Folic Acid Deficiency Plummets
Folic acid deficiency has nearly disappeared in the United States since the government ordered food manufacturers to add the vitamin to flour, rice and other grain products, a study concludes.
Folic acid is found naturally in green leafy vegetables and some other foods. If women eat too little of it when they become pregnant, they risk having babies with spina bifida and other neural tube defects.
To help protect against these birth defects, the Food and Drug Administration ordered manufacturers to begin fortifying foods with folic acid in January 1998.
The latest study is the first major effort to see what effect this has had. The researchers studied a group of mostly white, middle-aged residents of one Massachusetts town and looked at their blood levels of folic acid before and after the food fortification began.
They found that average blood levels of folic acid doubled. Just under 2 percent still had folic acid deficiency, compared with 22 percent before the vitamin was added to food.

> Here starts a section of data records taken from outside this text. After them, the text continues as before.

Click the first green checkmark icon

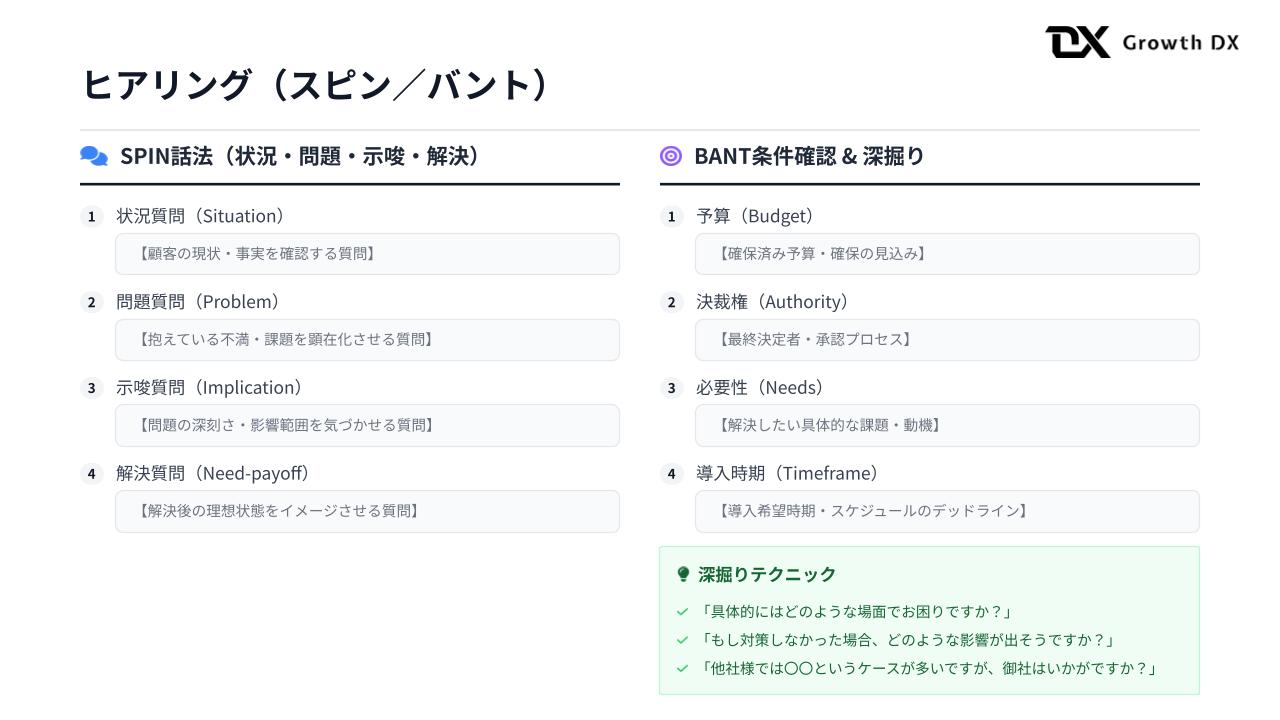tap(682, 612)
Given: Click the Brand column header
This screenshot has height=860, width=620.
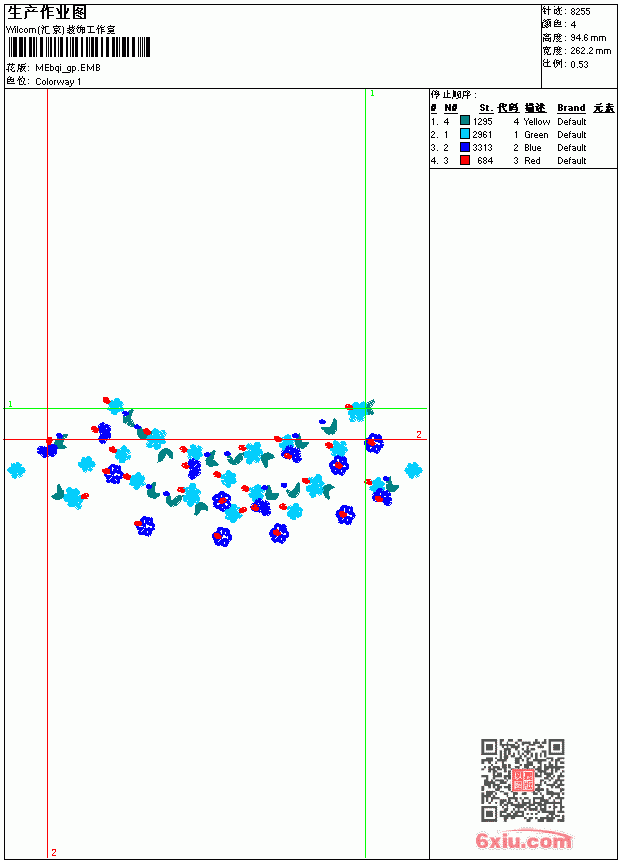Looking at the screenshot, I should pyautogui.click(x=571, y=108).
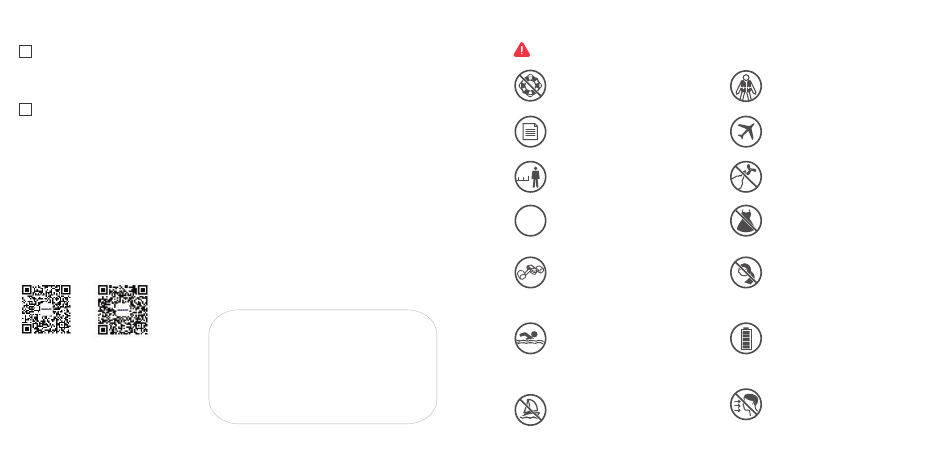Click the crossed-out dress icon
Screen dimensions: 950x457
[746, 221]
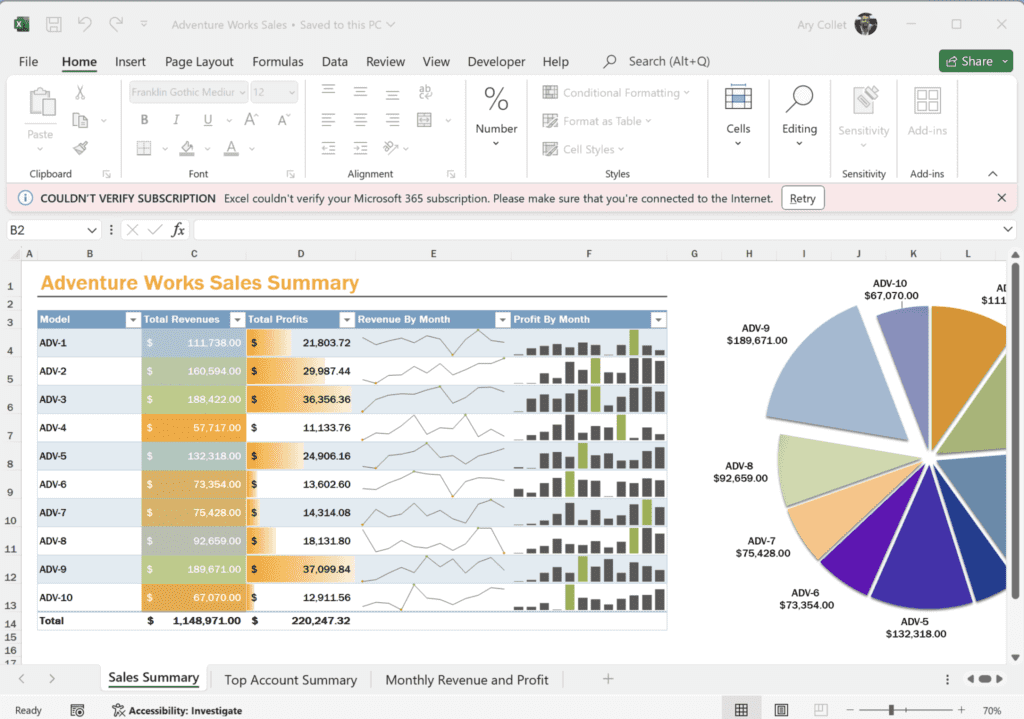This screenshot has height=719, width=1024.
Task: Click the Retry button in subscription banner
Action: pos(802,198)
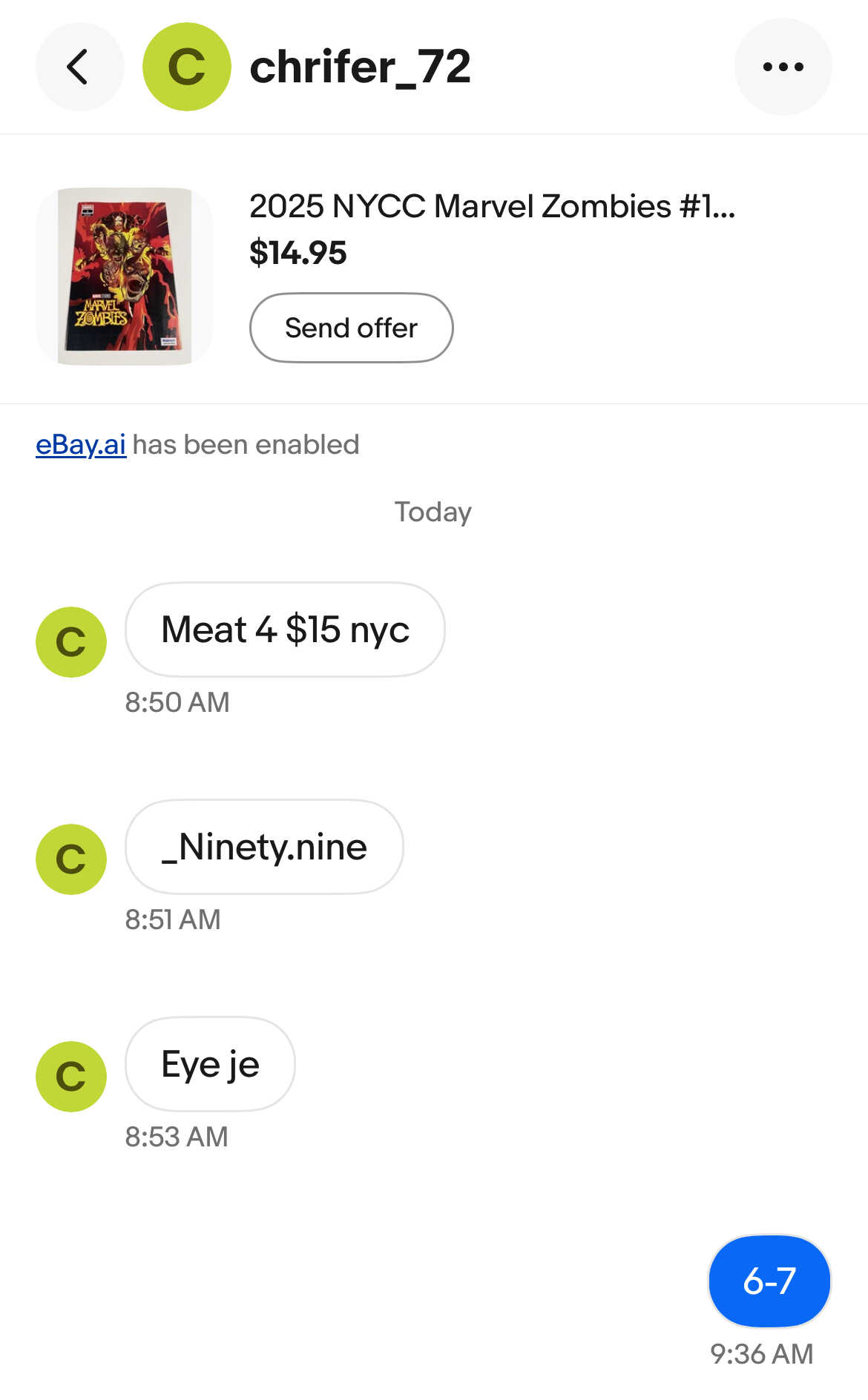Select the "Eye je" message bubble
The height and width of the screenshot is (1400, 868).
coord(210,1064)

"What this shows is that there's really been quite a dramatic impact in this middle-aged population," said a co-author of the study, Dr. Irwin H. Rosenberg of the U.S. Department of Agriculture Human Nutrition Research Center on Aging at Tufts University in Boston.
The study was based on 1,106 volunteers in the Framingham Heart Study, which has followed the cardiovascular health of residents of a Boston suburb for 50 years.

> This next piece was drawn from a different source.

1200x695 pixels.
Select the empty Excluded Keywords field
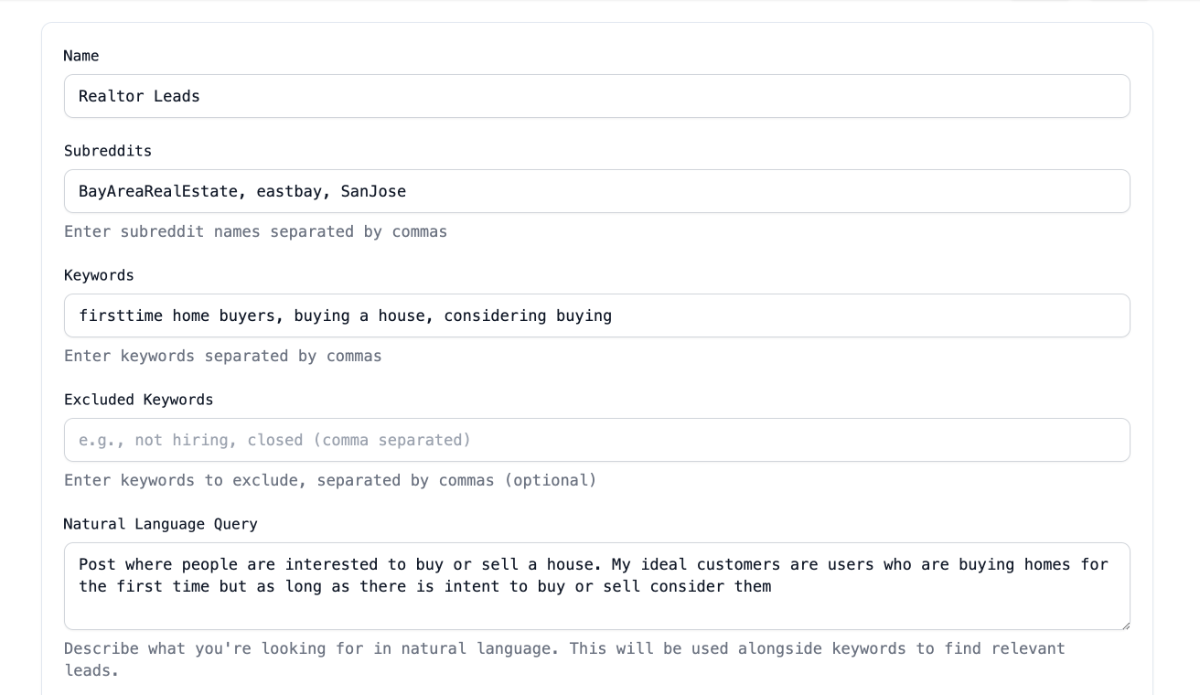coord(597,440)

The study hints that the extra folic acid could do more than reduce birth defects. Folic acid lowers levels of homocysteine, an amino acid that results naturally from the breakdown of protein. The study found average homocysteine levels fell about 7 percent.

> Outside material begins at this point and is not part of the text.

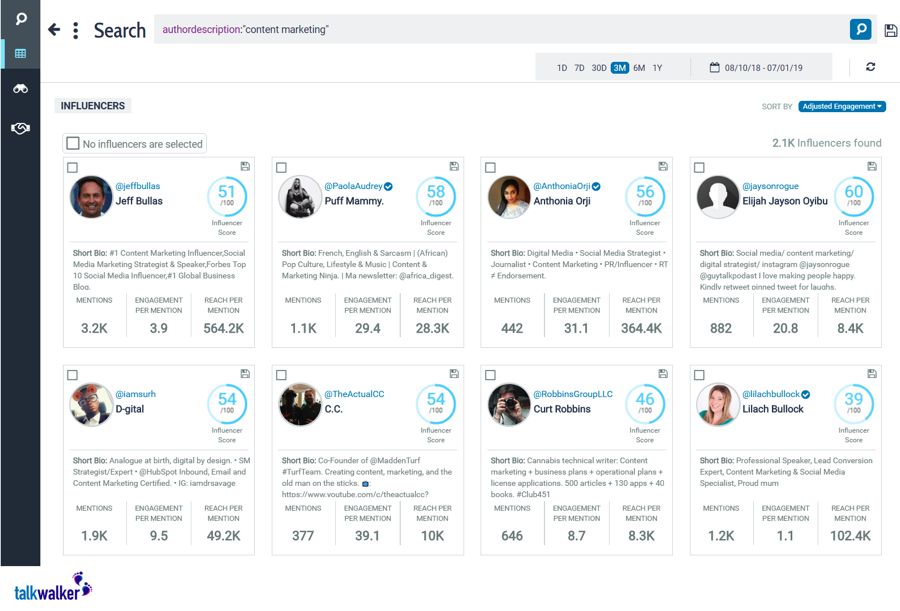Click Curt Robbins profile picture
Viewport: 900px width, 611px height.
pyautogui.click(x=509, y=404)
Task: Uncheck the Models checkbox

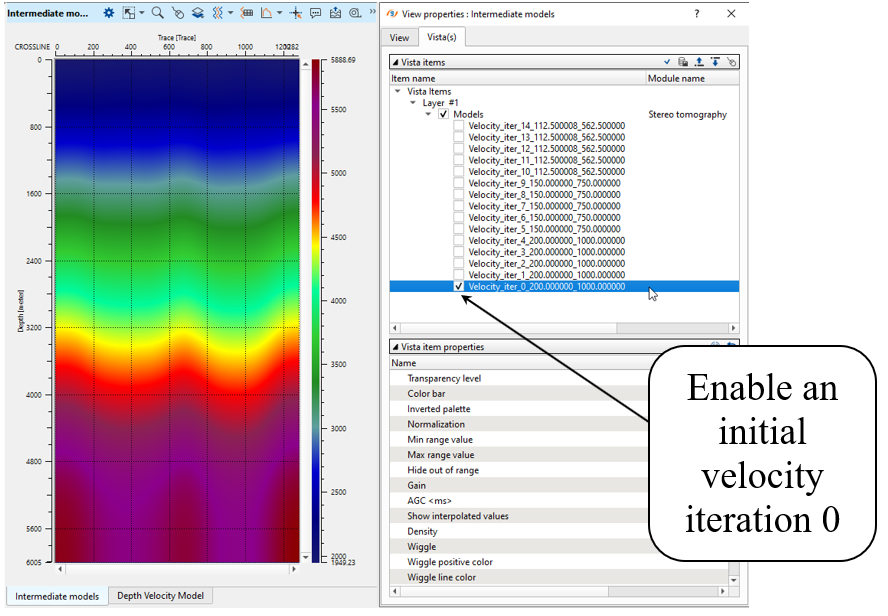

Some studies have found that people with high homocysteine levels have an elevated risk of heart trouble. However, there is no evidence that bringing down homocysteine will keep the heart healthy.
Still, Rosenberg said the latest findings could be good news for the heart if lowering homocysteine does turn out to be beneficial.
The prevalence of unusually high homocysteine levels fell from 19 percent to 10 percent of the volunteers. Rosenberg said this large a drop could "have a substantial effect on the calculated risk of heart disease and stroke."
The March of Dimes and some other health organizations had urged the FDA to require higher levels of folic acid in food. Dr. Donald Mattison, the group's medical director, said the latest study "suggests to us that we should see some health benefits" from the additive.
Rosenberg said he believes the data means that folic acid levels have increased substantially for everyone, not just middle-aged whites, but Mattison said this remains to be proved.